For the listing below, report all lines that hold the word "will".

---- SOURCE MATERIAL

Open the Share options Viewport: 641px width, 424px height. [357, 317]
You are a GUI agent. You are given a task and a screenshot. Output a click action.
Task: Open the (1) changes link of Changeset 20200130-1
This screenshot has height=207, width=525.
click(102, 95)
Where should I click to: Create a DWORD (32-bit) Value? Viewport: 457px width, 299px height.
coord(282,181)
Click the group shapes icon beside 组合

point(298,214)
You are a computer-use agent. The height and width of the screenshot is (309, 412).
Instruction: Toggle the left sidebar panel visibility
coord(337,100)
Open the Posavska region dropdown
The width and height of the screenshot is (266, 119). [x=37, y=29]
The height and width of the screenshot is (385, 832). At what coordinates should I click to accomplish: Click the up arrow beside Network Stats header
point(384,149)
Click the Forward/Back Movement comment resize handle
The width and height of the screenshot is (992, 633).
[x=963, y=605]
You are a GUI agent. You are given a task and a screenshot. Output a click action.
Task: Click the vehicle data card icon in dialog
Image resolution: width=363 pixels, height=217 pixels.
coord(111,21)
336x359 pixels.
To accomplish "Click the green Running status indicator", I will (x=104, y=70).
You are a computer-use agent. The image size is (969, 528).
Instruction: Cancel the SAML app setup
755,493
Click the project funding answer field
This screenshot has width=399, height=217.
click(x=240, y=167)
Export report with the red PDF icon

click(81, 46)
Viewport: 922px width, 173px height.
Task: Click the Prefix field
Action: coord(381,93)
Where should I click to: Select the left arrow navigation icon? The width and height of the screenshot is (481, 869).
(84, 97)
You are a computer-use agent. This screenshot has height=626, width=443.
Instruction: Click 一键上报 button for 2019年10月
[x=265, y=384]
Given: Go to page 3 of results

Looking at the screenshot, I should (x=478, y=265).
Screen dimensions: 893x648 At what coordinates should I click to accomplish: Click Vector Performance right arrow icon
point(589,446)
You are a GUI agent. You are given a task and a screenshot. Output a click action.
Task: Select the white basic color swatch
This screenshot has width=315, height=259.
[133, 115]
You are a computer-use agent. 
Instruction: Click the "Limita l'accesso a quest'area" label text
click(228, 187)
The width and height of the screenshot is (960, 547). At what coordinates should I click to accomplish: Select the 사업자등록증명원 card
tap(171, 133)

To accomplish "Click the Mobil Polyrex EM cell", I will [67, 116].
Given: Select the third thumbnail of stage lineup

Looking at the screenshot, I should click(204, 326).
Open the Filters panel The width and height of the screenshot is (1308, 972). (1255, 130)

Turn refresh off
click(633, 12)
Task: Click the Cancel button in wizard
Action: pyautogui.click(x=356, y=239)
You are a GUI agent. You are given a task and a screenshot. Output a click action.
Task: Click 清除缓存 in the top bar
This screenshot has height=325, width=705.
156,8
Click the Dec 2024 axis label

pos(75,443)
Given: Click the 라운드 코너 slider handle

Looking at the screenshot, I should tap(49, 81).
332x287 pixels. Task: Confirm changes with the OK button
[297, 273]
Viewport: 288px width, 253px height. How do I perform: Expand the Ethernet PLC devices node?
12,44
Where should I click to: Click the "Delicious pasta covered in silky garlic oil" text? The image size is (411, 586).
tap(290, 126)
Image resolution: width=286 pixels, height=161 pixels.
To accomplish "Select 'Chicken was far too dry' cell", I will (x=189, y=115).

--------

§ WRITTEN RESPONSE:
To accomplish "Click the green Running status indicator", I will (x=104, y=70).
To accomplish "Click the Mobil Polyrex EM cell", I will [67, 116].
To accomplish "Select 'Chicken was far too dry' cell", I will (x=189, y=115).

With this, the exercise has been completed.